Je pense qu'un début de réponse à cette question est ancré dans la notion de localité. Le culte des saints n'est pas une abstraction universalisante. Il est bon et juste de prier les saints locaux, les patrons de sa terre, les gardiens des églises, les protecteurs de telle ville. Il est bon de les contempler dans leurs actes d'Amours concrets. Après tout, c'est dans la vie qu'il est donné à l'homme de donner son assentiment libre ; tel saint est saint à cause de tel ou tels actes qu'il a fait dans sa vie, et il vit de ses actes (ces dons de Dieu) dans la Vie Céleste, les prolongeant dans l'infini de l'éternité de Dieu.
Saint Athanase n'est pas devenu une substance absraite, pure et universelle, en arrivant au ciel. Il est resté Saint Athanase, marteau des hérétiques, Patriarche d'Alexandrie et de toute l'Egypte. Il est resté "local" - l'universalité vraie n'est PAS l'uniformité. Il est resté ancré dans la matière de son corps promis à la réssurection et donc dans ses reliques ; il est resté l'âme qui a aimé le Christ au 4ème siècle de notre ère. Le prier pour la défense de l'orthodoxie n'est pas une question d'efficacité, c'est juste la reconnaissance de ce qu'il
est, de son mode d'adoration ; il a aimé,
et donc aime, Dieu dans l'acte de la défence de la Vérité.
Je ne sais pas si c'est très clair ; c'est à fois très simple et difficile à exprimer.

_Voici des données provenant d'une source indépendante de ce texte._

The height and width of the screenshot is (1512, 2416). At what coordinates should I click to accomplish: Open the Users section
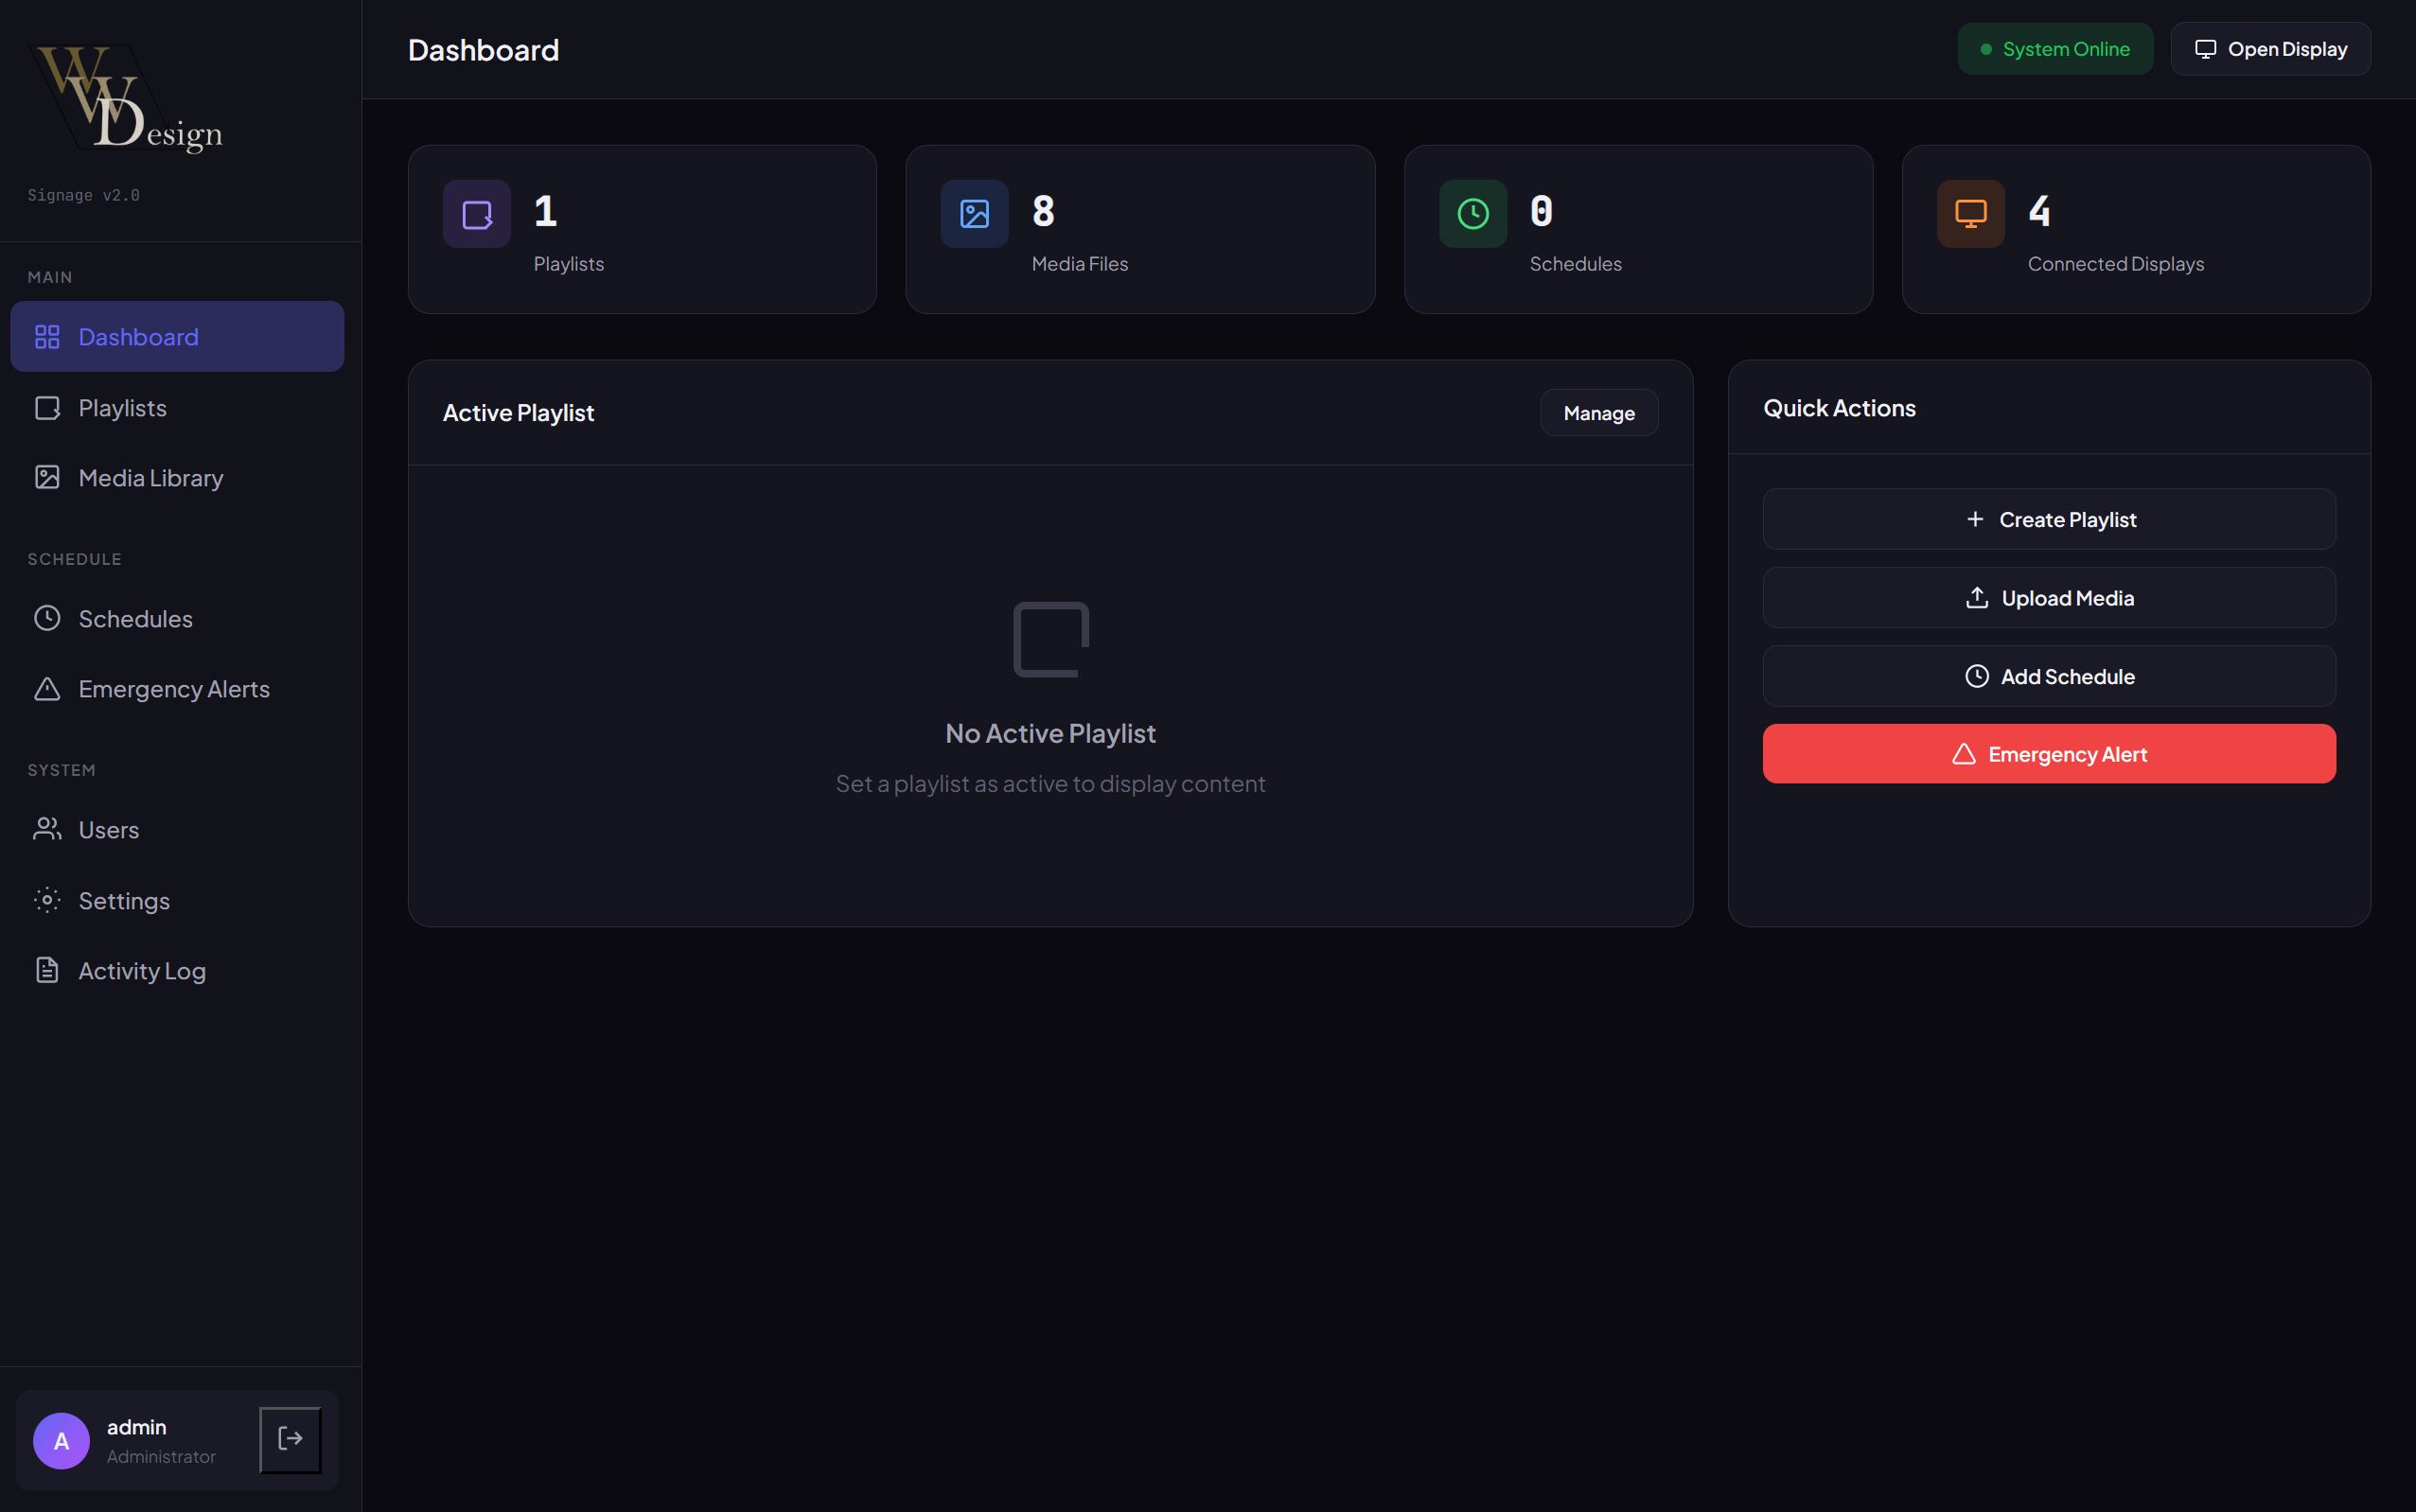coord(108,830)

Pourquoi prier plus spécifiquement la Sainte Vierge ? Alors oui, sa place de choix, sa relation avec Jésus... Mais, n'y a t'il rien d'autre ?
Non il n'y a rien d'autre ; à dons suréminents vénération suréminente, à vénération suréminente pétition suréminente.
J'ai relu le passage des Noces de Cana, ou l'intercession de Marie est clairement amenée ; comment est-ce possible que Dieu change d'avis, alors qu'il est l'Eternel et que Sa volonté est parfaite ? L'intercession de Marie est elle la cause de ce choix et pourquoi ?
La réponse pour le coup est fort simple : Dieu a simplement ordonné de toute éternité l'intercession de la Vierge (et des Saints et des Hommes) à Sa Volonté, de façon à ce que l'intercession soit bel et bien cause de cette dernière, parce qu'il plaît à Dieu que Sa Volonté opère par des médiations humaines d'Amour. Dieu n'a pas changé d'avis, il a juste intégré la prière à l'exercice de Son éternelle volonté pour Sa Gloire.
En petit plus : je me suis mis à prier le Rosaire et j'ai une interrogation : peut-on s'arrêter au mileu d'un chapelet pour reprendre la prière après ?
Je le fais régulièrement. A l'expériene c'est inévitable et pas bien grave.
Béni soit Dieu dans Ses Anges et dans Ses Saints.